I haven’t noticed a difference in my Volt vs. other cars I’ve owned. I’m not sure, when I get new tires, if I will get LRR ones, or just some good all weather ones. Depends on price, and how many more EV miles I’d get.

The stock tires on the Leaf are hands-down the worst tires I’ve ever driven on. My other car is a Honda Insight – also with LRR tires – and it performs far better. I can’t say that it’s because the Leaf’s tires are LRR, they’re just crumby tires. When they wear out, I will probably get a set of higher performance tires.
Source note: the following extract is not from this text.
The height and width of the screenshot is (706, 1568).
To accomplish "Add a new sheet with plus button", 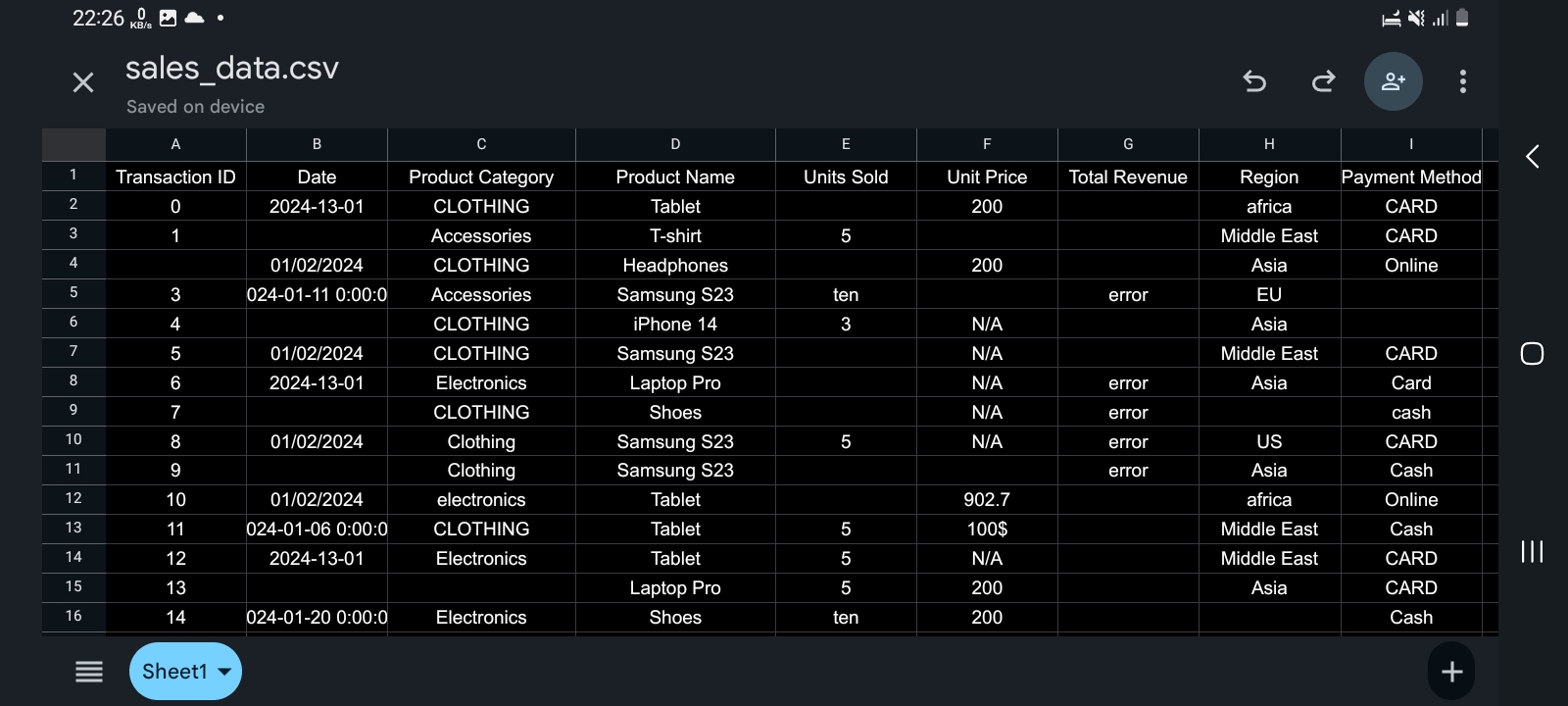I will [x=1451, y=672].
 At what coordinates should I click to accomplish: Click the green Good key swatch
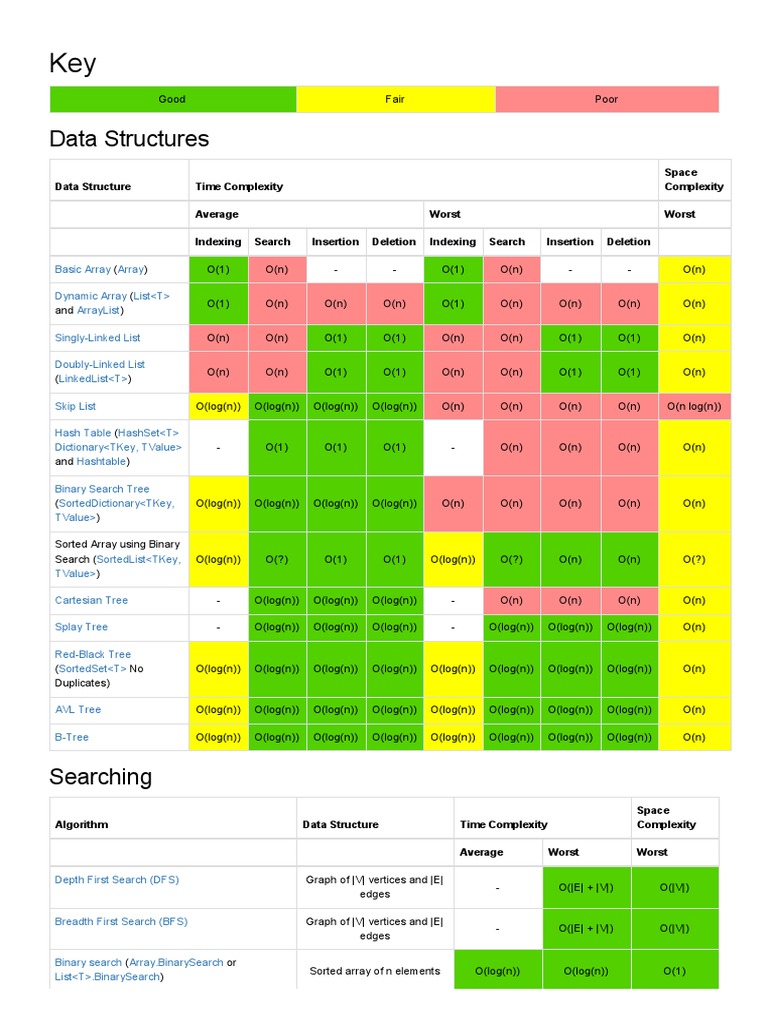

I don’t really need the extra 5% of range, I’d rather have a more enjoyable / safer ride.

Leafs tires have been fine for me so far (17,000 miles), but I am concerned about the wear. I am happy to have increased efficiency. When I need new tires I will probably look for better quality LRR tires.

PS “might of” in the article should be “might have”:


In gasoline powered cars LRR tires will completely pay for themselves if they last a decent amount of miles, but not if they wear out at 20k miles.

My Insight’s original LRR tires still have life in them after 55,000 miles. Again, I don’t think the problem is with LRR tires so much as the specific tires used on the Leaf.

Does anyone know if LRR tires are more quiet, =, or louder than all-season regular tires? In other words; when it’s time to change tires on our Volt, what kind of tires should I consider if I want less road noise?

My original rear tires on my Tesla roadster became bald at 4000 miles, and I continued driving them until down to the bands at 6000 miles.

I replaced them with increased load carrying capacity LRR tires. My range went up to over the “Ideal” range, showing the initial tires, identical to the Lotus Elise Spec, were quite overloaded.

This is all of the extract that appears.